An Infinite Coin Problem
Imagine you have a coin, biased in such a way that it lands heads with probability $p \in [0,1)$ (we will require $p \neq 1$ later in the post) and tails with probability $1-p$. You start by flipping this coin $n \in \mathbb{N}^+$ times. Then, count how many heads you obtained in this series of flips and call this $x_1$. Begin flipping again, but this time doing a total of $x_1$ tosses. You count the heads and call the resulting value $x_2$. You can probably see where this is going.
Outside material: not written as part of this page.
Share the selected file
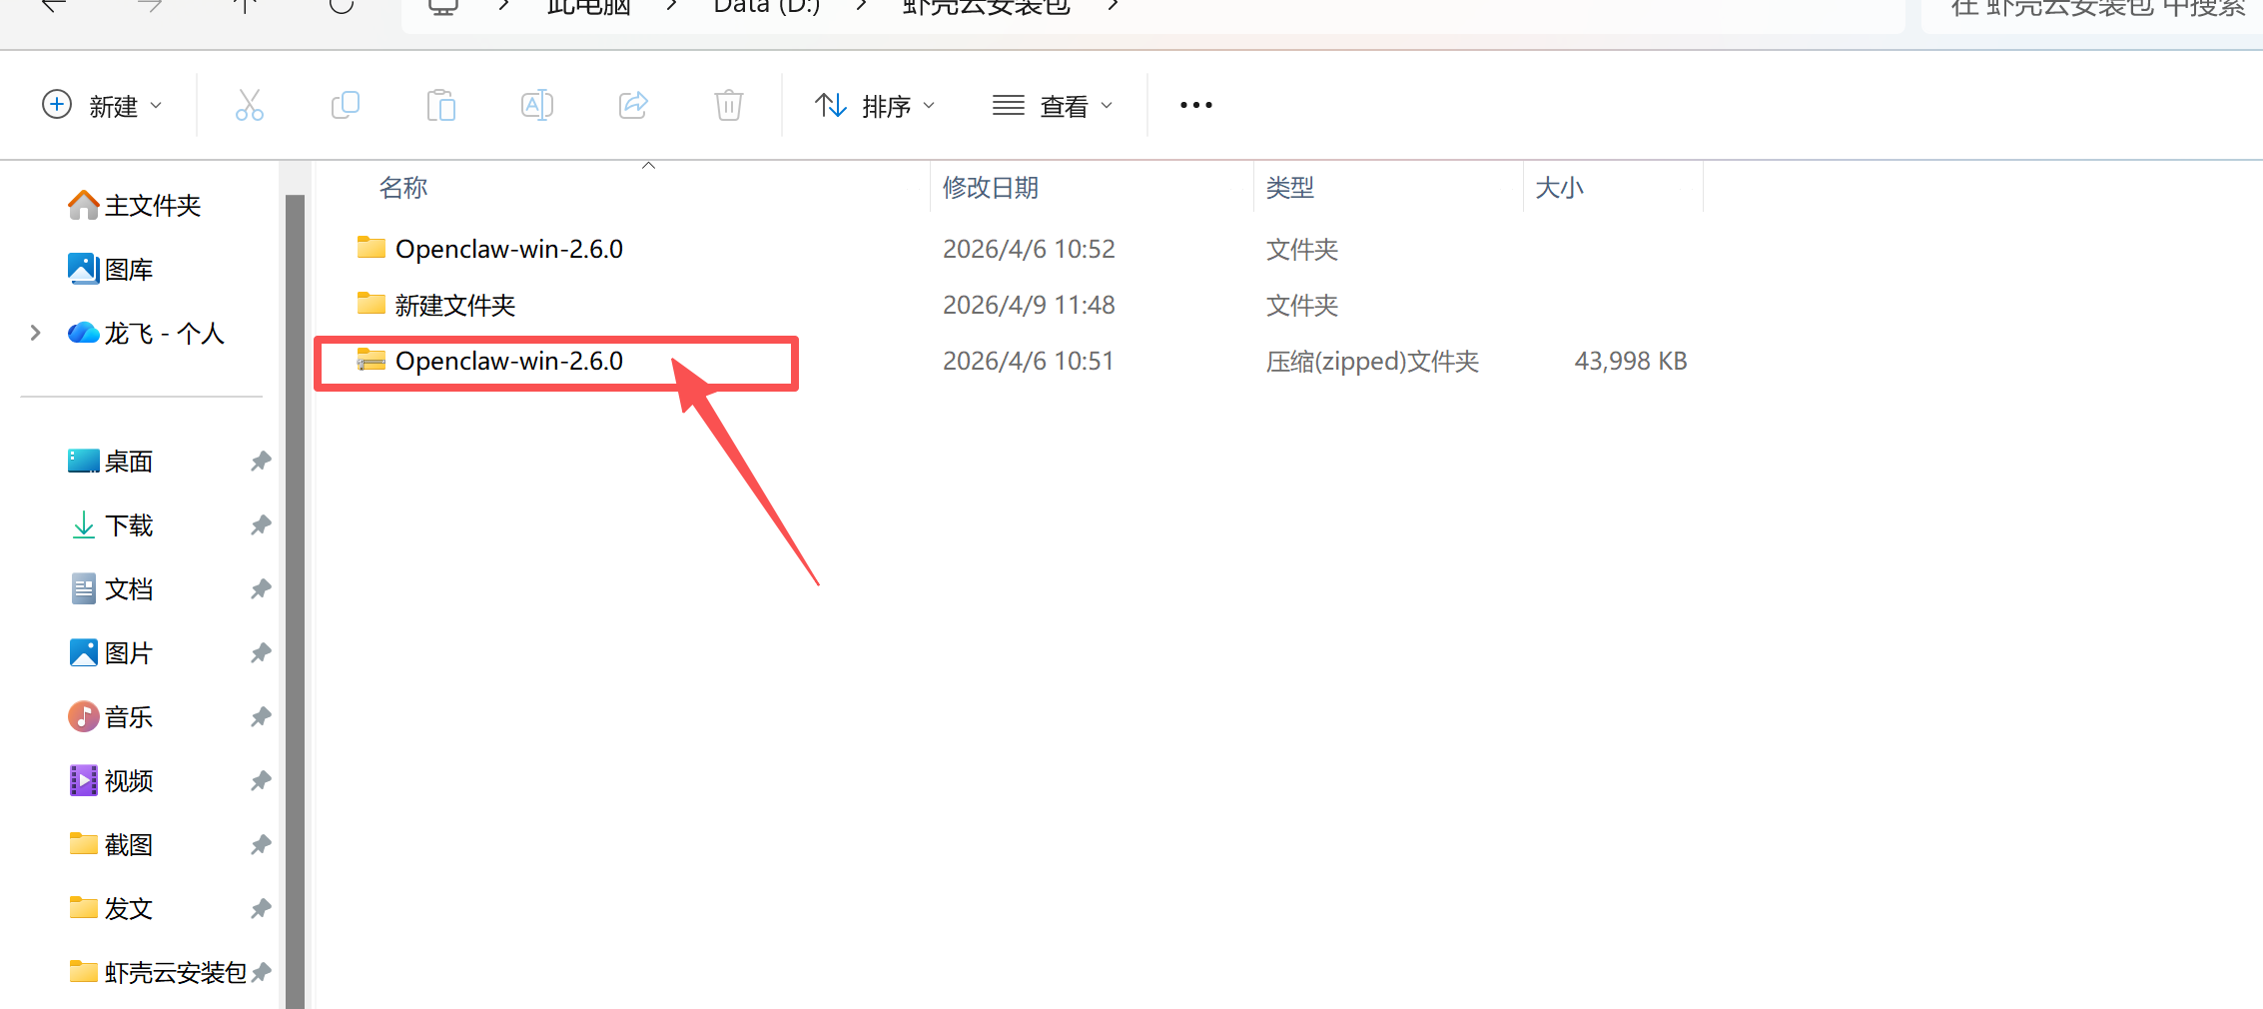This screenshot has height=1009, width=2263. click(632, 105)
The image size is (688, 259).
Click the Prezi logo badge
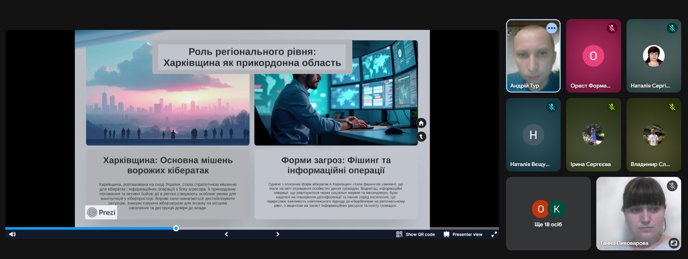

In general, on the $i$th set of coin flips, you perform $x_{i-1}$ tosses and record the numberof heads as $x_i$. You repeat this until eventually you get no heads in a series of flips. If this occurred on the $i$th turn, we’d then have $0 = x_k = x_{x+1} = \ldots$. Formalising this, if we let $X_i$ be the random variable representing the number of heads obtained on the $i$th series of tosses, then these random variables are defined by
$$ X_1 \sim B(n,p) \qquad X_{i+1} \sim B(X_{i}, p) \ \forall i \in \mathbb{N} $$
There are many questions we could ask about these random variables, which in turn relate to questions about the original scenario. A sensible question might be regarding the distribution of each $X_i$, which will correspond to asking what the likelihood is of getting a particular number of heads on a certain series of tosses. We may also wish to know how many heads we expect to see in total for a given $n$ and $p$. This is equivalent to asking what the value of $\mathbb{E}\left( \sum_{k=1}^\infty X_k \right)$ is.
Handling a specific case
To keep the focus on the important parts of this problem, I have omitted defining any pmfs outside of their support. Therefore, if any value of the pmf is undefined, it can be assumed to be zero.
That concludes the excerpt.